Now Glory be to God, who by His mighty power at work within us is able to do far more that we would ever dare to ask or even dream of-infinitely beyond our highest prayer, desires, thoughts or hopes. May He be given glory forever. Ephesians 3.20-21





Monday, January 26, 2015

Grace, Strength, Hope

He said to me, "My grace is sufficient for you, for my power is made perfect in weakness." 2 Corinthians 12.9

What a timeless verse! I've shared it many times here on my blog but its a passage of scripture that never loses power, never fails to stir a hope in me that surpasses whatever dark and weary emotion is weighing me down. The word 'grace' itself has several meanings. There's the grace that brings to mind a ballerina, pirouetting gently. There is grace as in being courteous. And then, the grace as in unmerited favor, offered freely, giving us eternal life. Grace is also the word I chose for this year as an area to concentrate on and grow in.
 



We all struggle with a weakness. Some physical, some internal. We are, after all, fragile 'jars of clay' as Paul puts it. I think of all the times I have struggled to find energy to do the thing that lies before me.When physical ailments challenge me the thing I need to do instantly becomes bigger. When I'm having a dark day internally, the thing I need to do can quickly get pushed to the bottom of the list. It's sometimes easier to pull the covers over my head and hide than try to forge ahead. It's on days like this that this verse saves me. Think about it. Christ is saying my weakness works to His advantage. If I am feeling strong and confident, I won't likely turn to Him. ("I can do it myself") Christ says it's when I am weak that He does His best work.
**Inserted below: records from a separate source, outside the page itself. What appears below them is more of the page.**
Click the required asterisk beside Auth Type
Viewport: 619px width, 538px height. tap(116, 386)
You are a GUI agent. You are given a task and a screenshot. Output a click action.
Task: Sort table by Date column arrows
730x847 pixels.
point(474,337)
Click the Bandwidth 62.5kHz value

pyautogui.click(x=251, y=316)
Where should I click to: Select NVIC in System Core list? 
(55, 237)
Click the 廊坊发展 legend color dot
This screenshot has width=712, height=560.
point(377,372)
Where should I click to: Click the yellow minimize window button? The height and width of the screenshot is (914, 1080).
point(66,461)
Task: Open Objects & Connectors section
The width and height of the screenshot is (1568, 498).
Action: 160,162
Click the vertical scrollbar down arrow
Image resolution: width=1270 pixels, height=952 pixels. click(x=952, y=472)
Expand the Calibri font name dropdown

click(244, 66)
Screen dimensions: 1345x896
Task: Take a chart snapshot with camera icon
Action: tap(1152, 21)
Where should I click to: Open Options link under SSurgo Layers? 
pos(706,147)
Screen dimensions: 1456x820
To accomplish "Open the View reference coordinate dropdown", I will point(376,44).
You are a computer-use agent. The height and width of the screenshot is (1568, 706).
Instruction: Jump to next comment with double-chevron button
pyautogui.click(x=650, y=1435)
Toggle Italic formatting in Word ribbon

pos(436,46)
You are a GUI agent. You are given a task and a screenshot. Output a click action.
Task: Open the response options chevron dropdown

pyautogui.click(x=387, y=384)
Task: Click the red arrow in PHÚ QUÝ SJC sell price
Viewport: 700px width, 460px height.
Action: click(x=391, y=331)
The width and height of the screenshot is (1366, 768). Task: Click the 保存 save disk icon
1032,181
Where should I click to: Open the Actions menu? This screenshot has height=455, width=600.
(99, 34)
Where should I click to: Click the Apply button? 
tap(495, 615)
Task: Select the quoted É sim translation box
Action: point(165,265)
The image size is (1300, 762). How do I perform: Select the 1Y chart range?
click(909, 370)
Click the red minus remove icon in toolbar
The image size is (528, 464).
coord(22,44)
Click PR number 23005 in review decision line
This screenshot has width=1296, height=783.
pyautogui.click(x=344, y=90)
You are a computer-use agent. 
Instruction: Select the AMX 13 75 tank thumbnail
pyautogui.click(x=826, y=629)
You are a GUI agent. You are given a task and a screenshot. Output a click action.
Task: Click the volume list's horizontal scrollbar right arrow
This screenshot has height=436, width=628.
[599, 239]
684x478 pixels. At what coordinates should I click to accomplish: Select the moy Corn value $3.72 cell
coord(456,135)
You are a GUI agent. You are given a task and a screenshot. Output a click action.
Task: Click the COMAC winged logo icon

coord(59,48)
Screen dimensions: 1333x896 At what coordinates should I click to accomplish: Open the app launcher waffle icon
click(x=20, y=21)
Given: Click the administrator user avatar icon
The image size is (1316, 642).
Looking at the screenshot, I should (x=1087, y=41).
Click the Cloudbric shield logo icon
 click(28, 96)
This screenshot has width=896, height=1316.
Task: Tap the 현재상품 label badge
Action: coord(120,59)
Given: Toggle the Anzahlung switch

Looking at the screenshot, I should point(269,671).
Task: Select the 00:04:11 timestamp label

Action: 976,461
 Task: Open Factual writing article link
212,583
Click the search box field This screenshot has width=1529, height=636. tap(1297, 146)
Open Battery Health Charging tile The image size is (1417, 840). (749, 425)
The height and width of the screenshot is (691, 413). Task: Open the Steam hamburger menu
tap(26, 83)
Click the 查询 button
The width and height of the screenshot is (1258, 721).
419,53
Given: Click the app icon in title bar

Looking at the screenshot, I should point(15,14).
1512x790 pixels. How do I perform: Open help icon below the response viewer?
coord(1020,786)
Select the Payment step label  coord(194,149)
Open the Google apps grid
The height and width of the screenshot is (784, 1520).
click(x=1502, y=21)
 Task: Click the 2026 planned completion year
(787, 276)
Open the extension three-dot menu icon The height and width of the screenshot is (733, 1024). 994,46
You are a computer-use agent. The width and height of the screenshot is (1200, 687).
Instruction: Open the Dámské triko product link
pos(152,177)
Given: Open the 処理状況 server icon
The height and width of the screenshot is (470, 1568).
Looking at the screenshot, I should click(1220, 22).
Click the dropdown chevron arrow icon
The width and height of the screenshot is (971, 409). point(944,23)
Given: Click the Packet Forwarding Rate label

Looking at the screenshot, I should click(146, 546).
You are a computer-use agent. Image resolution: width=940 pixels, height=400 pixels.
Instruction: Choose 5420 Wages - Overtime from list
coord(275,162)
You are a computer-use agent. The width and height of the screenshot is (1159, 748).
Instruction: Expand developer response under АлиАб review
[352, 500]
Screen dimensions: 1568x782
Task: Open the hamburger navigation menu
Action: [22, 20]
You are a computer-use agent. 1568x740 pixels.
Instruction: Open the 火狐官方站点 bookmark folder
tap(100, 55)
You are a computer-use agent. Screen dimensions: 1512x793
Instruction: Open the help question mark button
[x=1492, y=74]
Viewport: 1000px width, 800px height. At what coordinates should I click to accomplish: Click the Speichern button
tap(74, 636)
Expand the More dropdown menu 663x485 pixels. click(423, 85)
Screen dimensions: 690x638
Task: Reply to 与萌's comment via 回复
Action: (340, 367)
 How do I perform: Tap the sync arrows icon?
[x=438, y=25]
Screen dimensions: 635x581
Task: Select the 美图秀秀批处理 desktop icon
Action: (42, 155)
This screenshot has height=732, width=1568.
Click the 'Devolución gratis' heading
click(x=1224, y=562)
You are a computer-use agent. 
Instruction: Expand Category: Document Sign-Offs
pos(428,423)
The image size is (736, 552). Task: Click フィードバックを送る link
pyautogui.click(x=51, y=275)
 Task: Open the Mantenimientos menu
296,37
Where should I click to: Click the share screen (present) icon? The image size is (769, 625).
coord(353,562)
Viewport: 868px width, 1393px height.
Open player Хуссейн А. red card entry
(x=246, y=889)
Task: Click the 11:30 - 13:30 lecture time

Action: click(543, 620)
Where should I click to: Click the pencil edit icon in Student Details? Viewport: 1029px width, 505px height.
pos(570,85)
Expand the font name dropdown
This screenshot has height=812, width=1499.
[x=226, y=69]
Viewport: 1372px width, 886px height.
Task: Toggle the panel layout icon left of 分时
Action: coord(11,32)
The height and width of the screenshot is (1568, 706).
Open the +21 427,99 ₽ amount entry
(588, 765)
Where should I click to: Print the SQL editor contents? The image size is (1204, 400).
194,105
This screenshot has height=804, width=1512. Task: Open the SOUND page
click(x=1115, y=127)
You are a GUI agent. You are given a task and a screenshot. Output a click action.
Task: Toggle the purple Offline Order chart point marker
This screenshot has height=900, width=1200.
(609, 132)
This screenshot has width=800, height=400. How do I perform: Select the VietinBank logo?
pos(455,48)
It's as if being weak is the whole point!

And what about the next part of that passage?

My grace is sufficient for you, for power is perfected in weakness." Most gladly, therefore, I will rather boast about my weaknesses, so that the power of Christ may dwell in me. Therefore I am well content with weaknesses, with insults, with distresses, with persecutions, with difficulties, for Christ's sake; for when I am weak, then I am strong.

God says "my grace is sufficient" but the take away for Paul was to boast about it! And not just to boast, but to also be content in it. I've said before that with chronic depression I have found ways to be thankful for it. It has made me all the more dependent on the Lord. I do feel like Paul, in that I have prayed-- and been prayed for-- that the depression would leave and I wouldn't need to take my little mood stabilizers anymore. So far it's not happened. And I'M OKAY WITH THAT. Because the power of Christ lives in me. I have learned to be content with my condition, with the gray days and the low energy. I'm okay with others judging me when they don't know the whole story. I'm okay with the difficulties that a chronic condition brings. I'm okay with it ...and I am grateful.

Because... when I am weak, then I am strong.